> TEXTE SOURCE
Ce titre, emprunté à Bernard
Lortat-Jacob, parle de lui-même. En effet, dans toutes
les régions d’Italie, il existe une certaine
catégorie de musiques ancrées dans une tradition
orale indéfectible, qui sont encore aujourd’hui
les signes audibles de la fête. En contexte rural
comme dans les quartiers populaires des villes, ces réjouissances
sont la propriété de tous, même si leurs
animateurs sont parfois des professionnels aguerris, passés
maîtres dans l’art de faire danser les corps,
de chambouler les âmes et de resserrer les liens sociaux.
Italie du Nord, du Sud ou des îles
: chaque région a ses spécialités,
ses mélodies favorites, ses instruments de prédilection,
propres à créer une atmosphère immédiatement
repérable par l’affirmation d’un style,
d'une esthétique. Hautbois dans la région
de l’Apennin, cornemuses en Calabre ou clarinettes
doubles en Sardaigne ; accordéons, guitares et voix
un peu partout : tels sont les principaux ingrédients
de cette cuisine sonore concoctée avec la complicité
des spécialistes que sont Fabrice Contri et Edouard
Fouré Caul-Futy. À consommer sans modération
!
Laurent Aubert
Les concerts de cycle seront enregistrés
par RSR-Espace 2
et diffusé ultérieurement dans l'émission L’ECOUTE
DES MONDES SUR ESPACE 2
Une émission de Vincent Zanetti – Les dimanches,
de 13h30 à 15h
Ecoutez Salvatore Meccio et Fabrice
Contri dans l'émission
Radio Paradiso - RSR la 1ère - Mardi 9 février
Jeudi 11 février,
18h30
Le
don de la tradition
Conférence à deux voix
par Stefano Valla (musicien) et Fabrice Contri
(ethnomusicologue)

> DONNÉES FOURNIES
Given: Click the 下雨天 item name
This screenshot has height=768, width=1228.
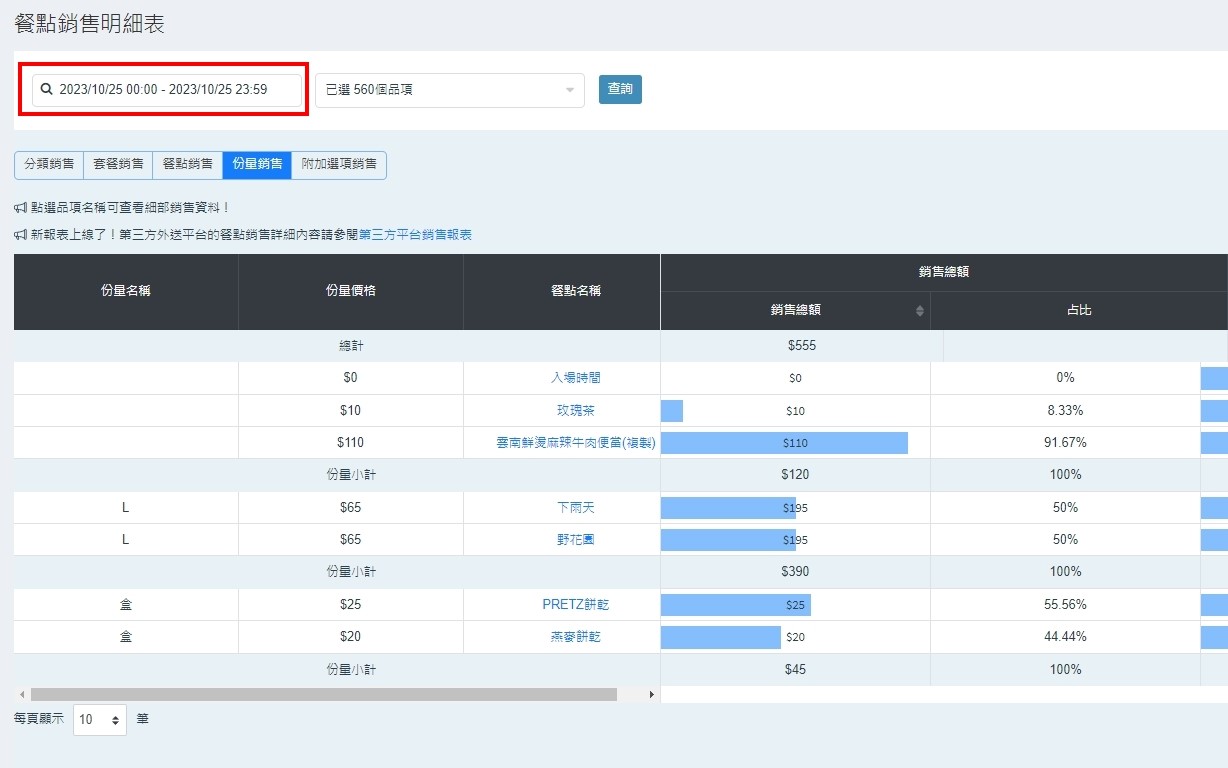Looking at the screenshot, I should coord(576,508).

> CONSIGNE
D'après le texte source, quel instrument caractérise la Calabre ? Cet exercice ne nécessite pas les données.

> RÉPONSE COMPLÈTE
Les cornemuses.